-- Required action --
Look through the data below for the line with "This screenshot has height=600, width=965." and the line with "Viewport: 1529px width, 784px height.", then transcribe exactly from the first through the second, leaving out all pictures.

-- Material for this exercise --
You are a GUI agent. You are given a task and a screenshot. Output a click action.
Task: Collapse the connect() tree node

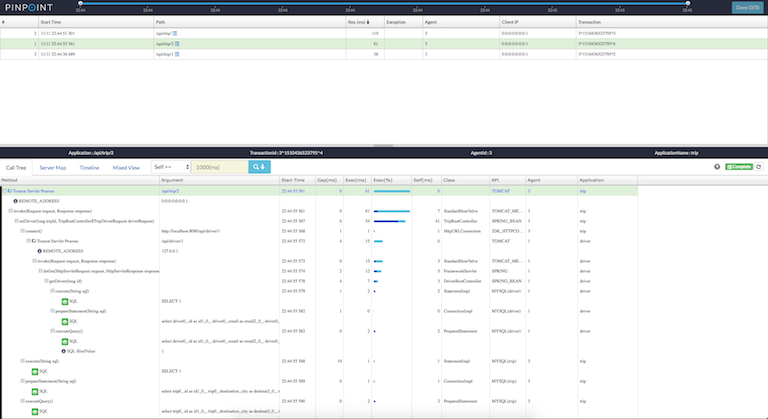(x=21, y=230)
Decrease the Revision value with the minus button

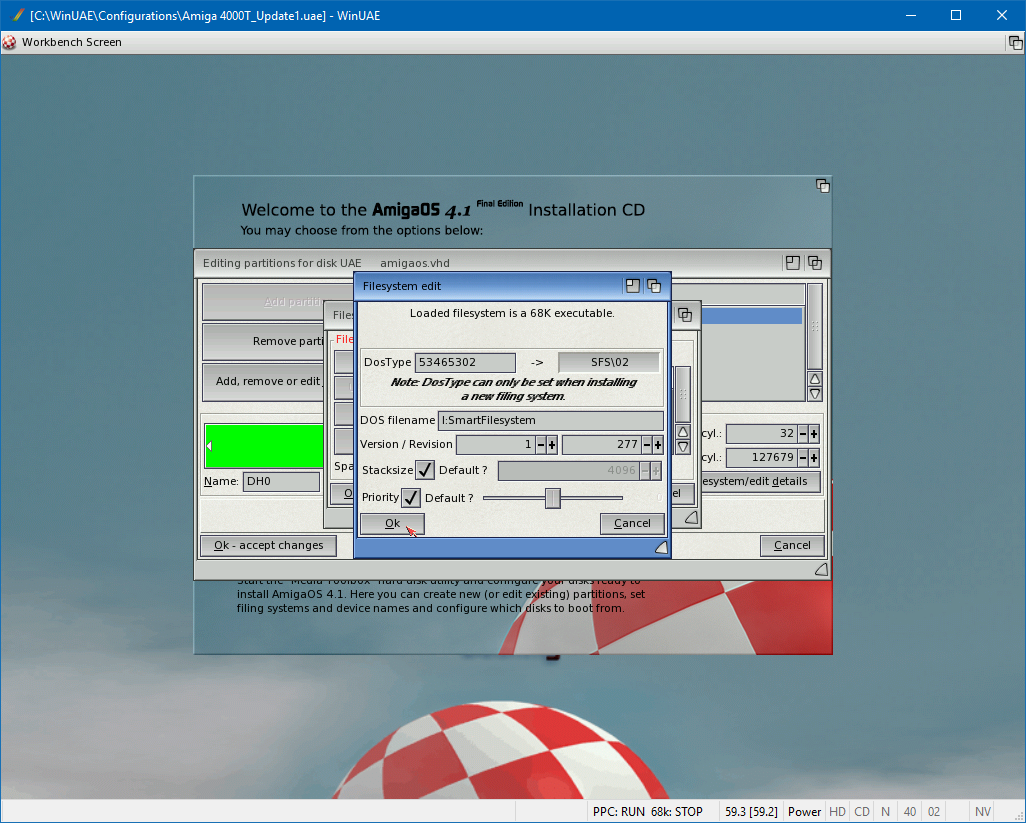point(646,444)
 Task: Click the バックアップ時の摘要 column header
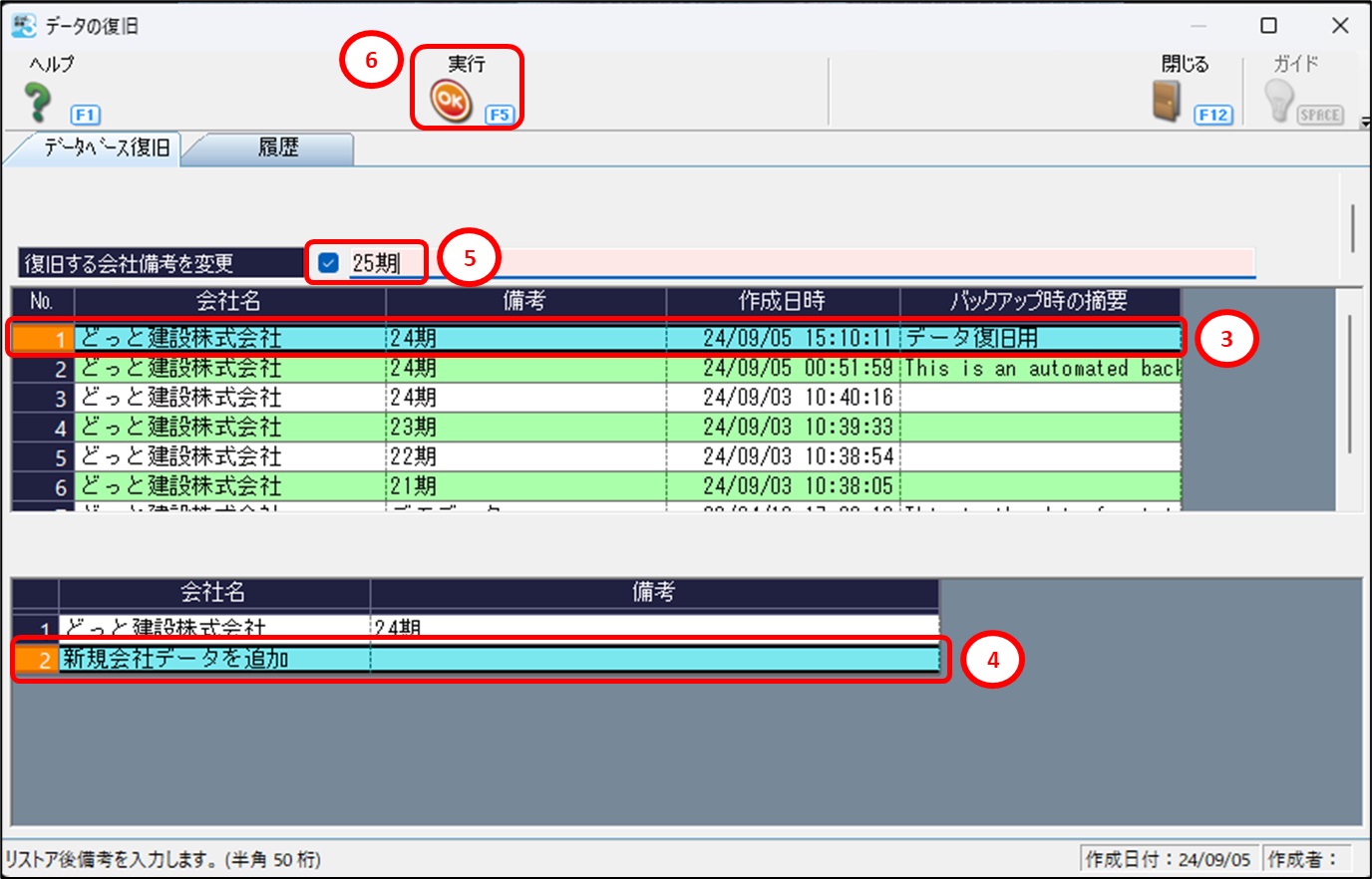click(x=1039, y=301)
...
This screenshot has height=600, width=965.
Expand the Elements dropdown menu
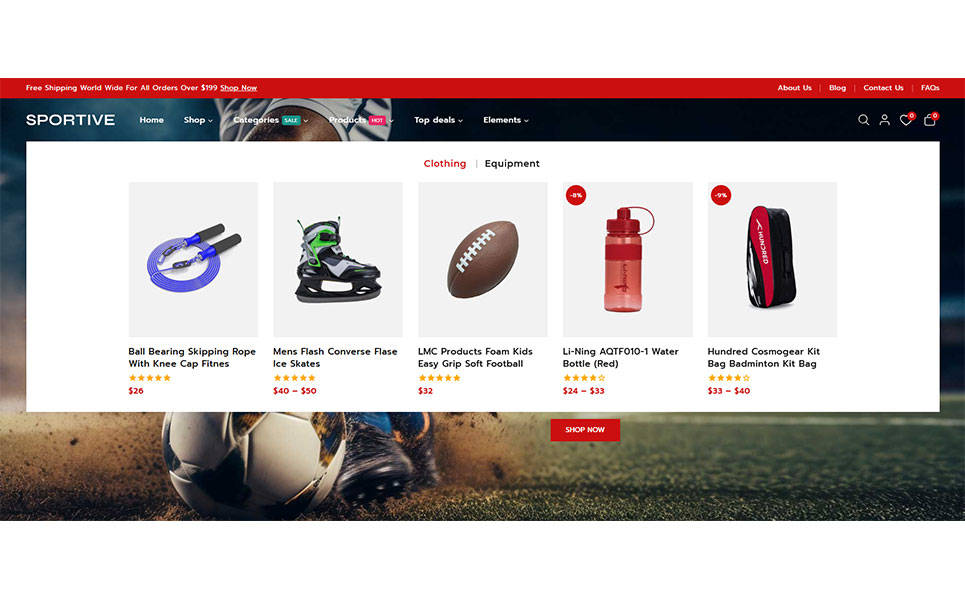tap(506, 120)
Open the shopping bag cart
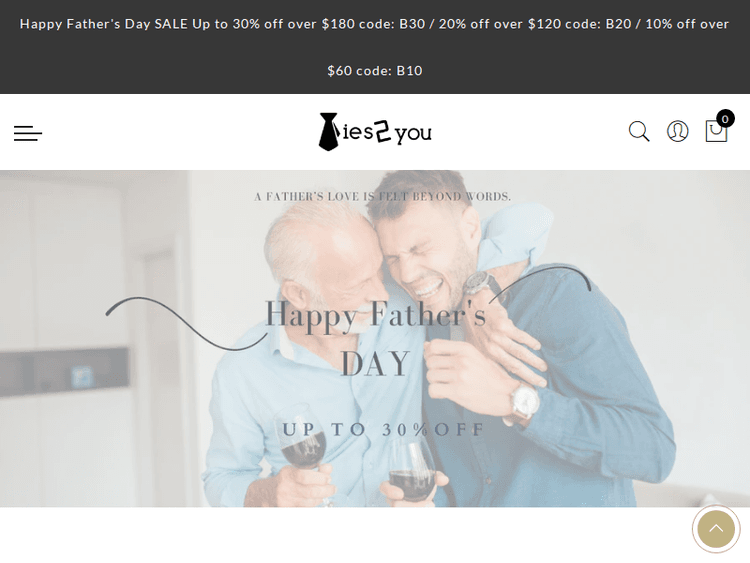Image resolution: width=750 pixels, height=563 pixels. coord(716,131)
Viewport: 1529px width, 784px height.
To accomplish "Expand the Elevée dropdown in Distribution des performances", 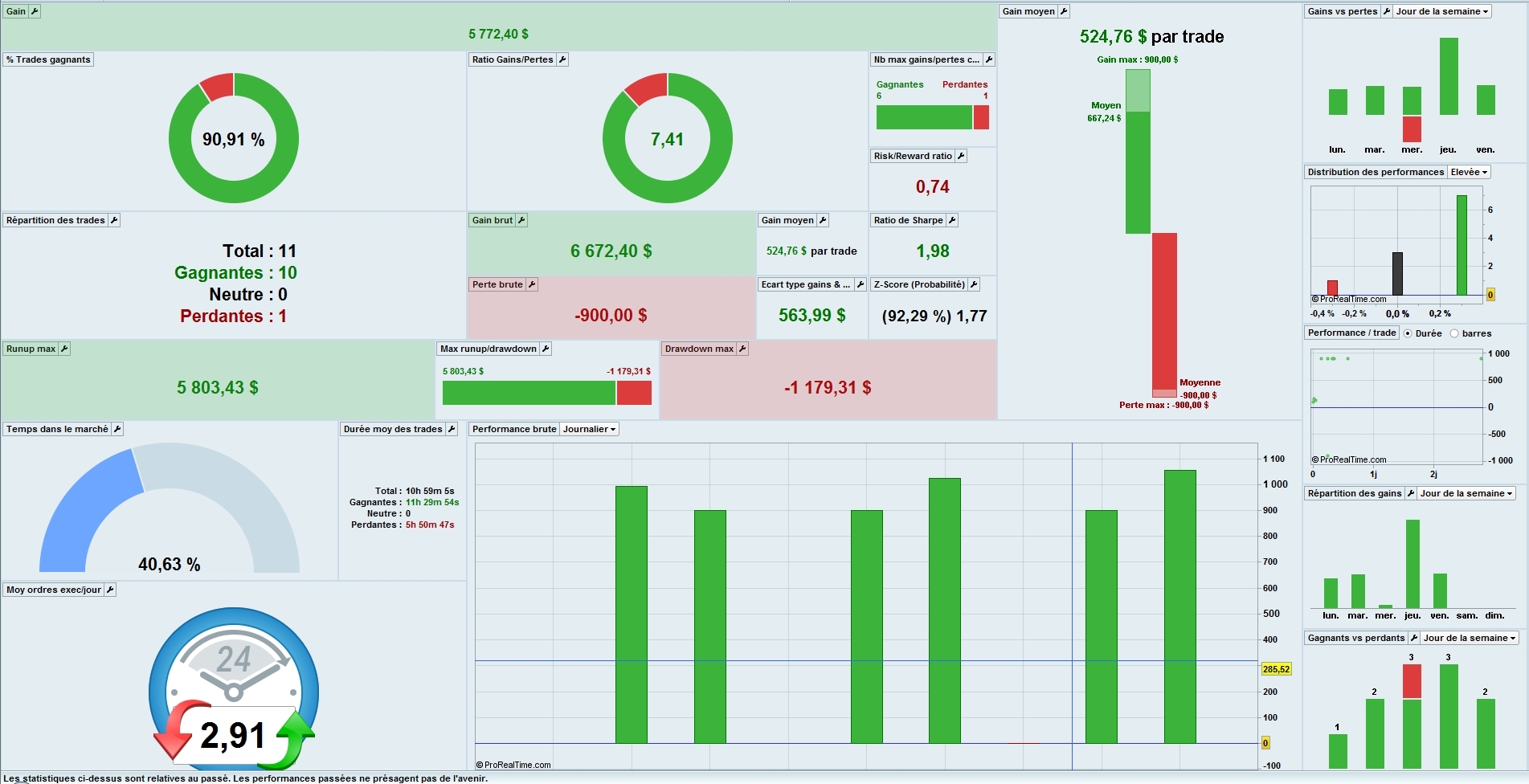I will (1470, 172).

-- Result of the exercise --
This screenshot has height=600, width=965.
Expand the Elements dropdown menu
tap(506, 120)
Open the shopping bag cart
Image resolution: width=750 pixels, height=563 pixels. coord(716,131)
Viewport: 1529px width, 784px height.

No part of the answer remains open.